Siyasette 24 saatin bile uzun bir süre olduğunu Süleyman Demirel söylediği ve sözün doğruluğu bir çok kez ispat edildiği için biliyoruz. Bu gerçeğin hesaba katılmadığı ortamlarda yanlış beklentilere kapılanların hayal kırıklıkları yaşadığına sayısız kere tanık olundu.
Evet siyasette 24 saat bile uzun bir süredir ama doğmamış çocuğa don biçilemeyeciği de yine Süleyman Demirel hatırlatmasıdır.
Doğru siyasi tavır, taşı gediğine zamanında koymaktır.
Peki öyleyse şu sıralarda yaşananlar ne anlama geliyor?
Neler oluyor hayatta
Türk lirasının yabancı paralar karşısında değer kaybetmesi gerçeğine iktidarın müdahale tarzına yakından bakalım:
Bütün göstergeler, piyasamızda varlıkları hissedilen hatırı sayılır sayıda bıyıksız oyuncunun, ekonomimize doğrudan veya dolaylı yatırımda bulunmuş yabancıların paralarını alıp kaçma eğiliminin bunda en büyük payı bulunduğuna işaret ediyor.

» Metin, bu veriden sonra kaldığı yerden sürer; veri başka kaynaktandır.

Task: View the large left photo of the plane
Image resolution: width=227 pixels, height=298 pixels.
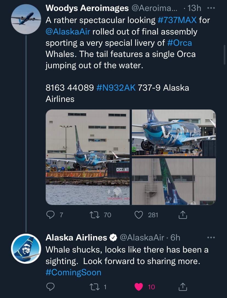Action: tap(87, 157)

Yapılması gereken, bu gerçek üzerine bina edilen bir politika, ülkeyi ve ekonomisini paralı yabancılara yeniden cazip hale getirecek adımlar atmak değil midir?
Oysa bunun tam tersi yapılıyor. Kaçmak isteyen yabancı daha ucuza dolar alabilsin diye piyasaya parasal müdahaleler yapılıyor.

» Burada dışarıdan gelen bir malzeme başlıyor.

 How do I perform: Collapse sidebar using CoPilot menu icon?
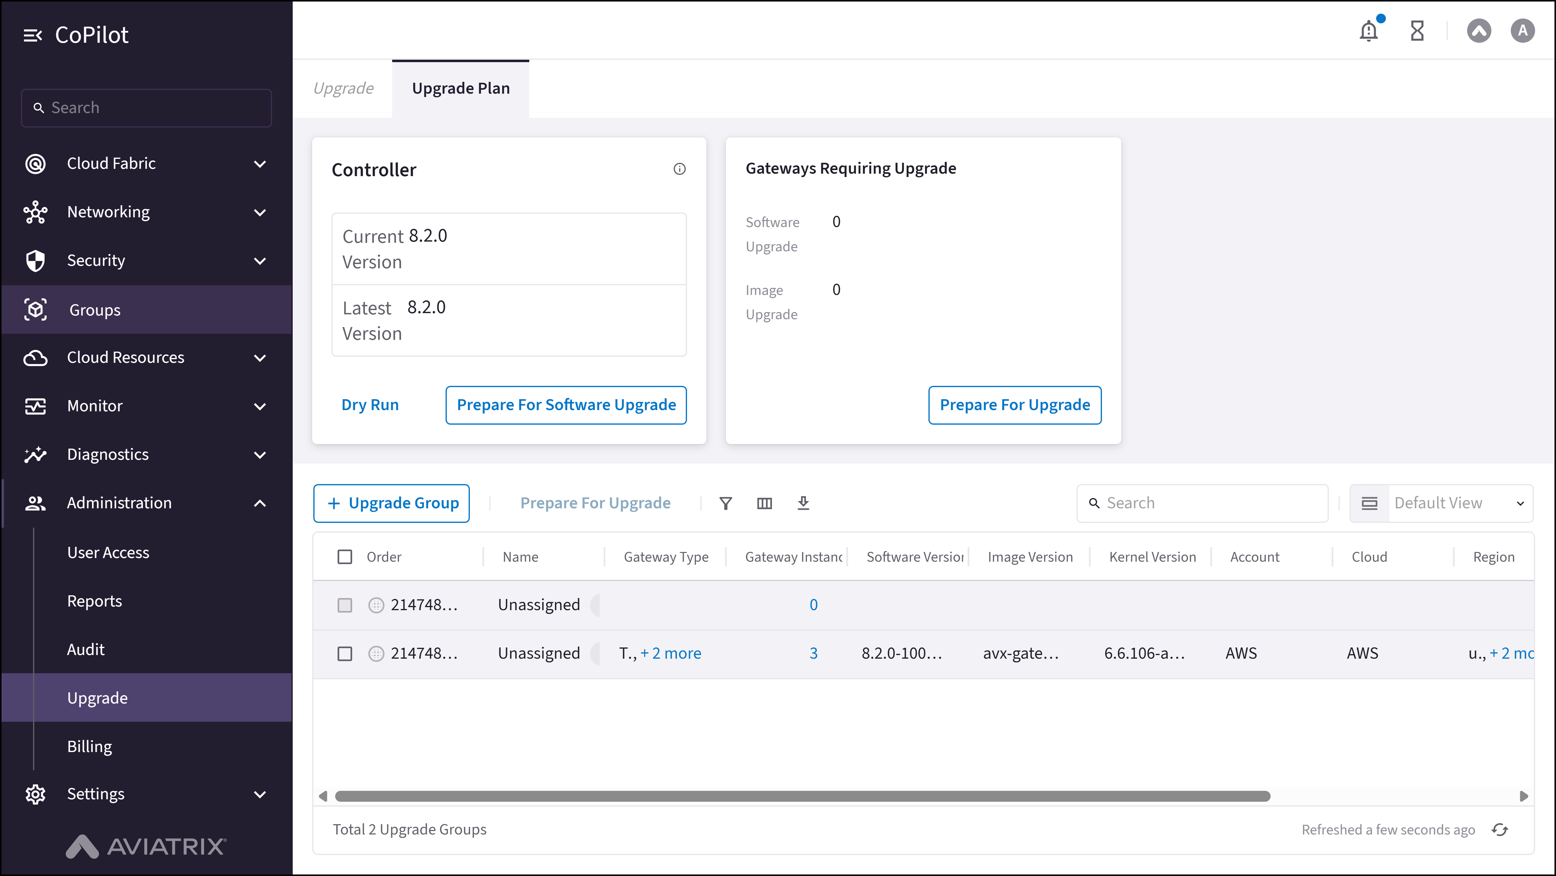[x=33, y=35]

Parasal müdahaleler yüzünden Hazine’nin ve Merkez Bankası’nın döviz rezervlerinin dibi görünmeye başladı.
Rezervleri artırmak için dış piyasalardan borçlanmaya kalkıldığında, ekonomiye yanlış müdahalenin ceremesi, karşımıza, başkalarından çok daha yüksek faizli krediyle borçlanma olarak çıkıyor.
Bu yanlışlık üzerinde neden ısrarcı olunuyor?
Ayasofya’nın yeniden cami olarak ibadete açılması, çok eski tarihli olmayan açıklamalar bunu talep edenlere had bildirme biçiminde görülmüşken, neden şimdi yapıldı?
İçeride bu gelişme yaşanırken, Suriye, Irak ve Libya’ya ek olarak Yunanistan’la savaşın eşiğine gelinmesi, Avrupa Birliği ülkeleriyle sürdürülen ağız dalaşlarının da zamanlama açısından bir sebebi olması gerekir herhalde.
Mutlaka her şeyin bir sebebi vardır. İktidar cephesi, seçimler öncesinde görüldüğünde yadırganmayacak bu politik çıkışları, en erken seçim 2023 yılında yapılacağına göre, bu denli acul davranmak zorunda olmamalı.
Öyle değil mi?
İktidar safları sıklaştırırken muhalefet dağınıklığa itiliyor
İktidarın döşemeye başladığı taşların sonuncusu, cephe genişletmek arayışında da kendini belli ediyor.
Meral Akşener’in şahsında, büyük çoğunluğu MHP’den tard edilmiş siyasetçilerden oluşan İYİ Parti’ye “Eve dönün” çağrısı sözgelimi. Gazetelere yansımış “O kadın” diye başlayan olumsuz cümlelerin mürekkebi henüz kurumamışken hem de.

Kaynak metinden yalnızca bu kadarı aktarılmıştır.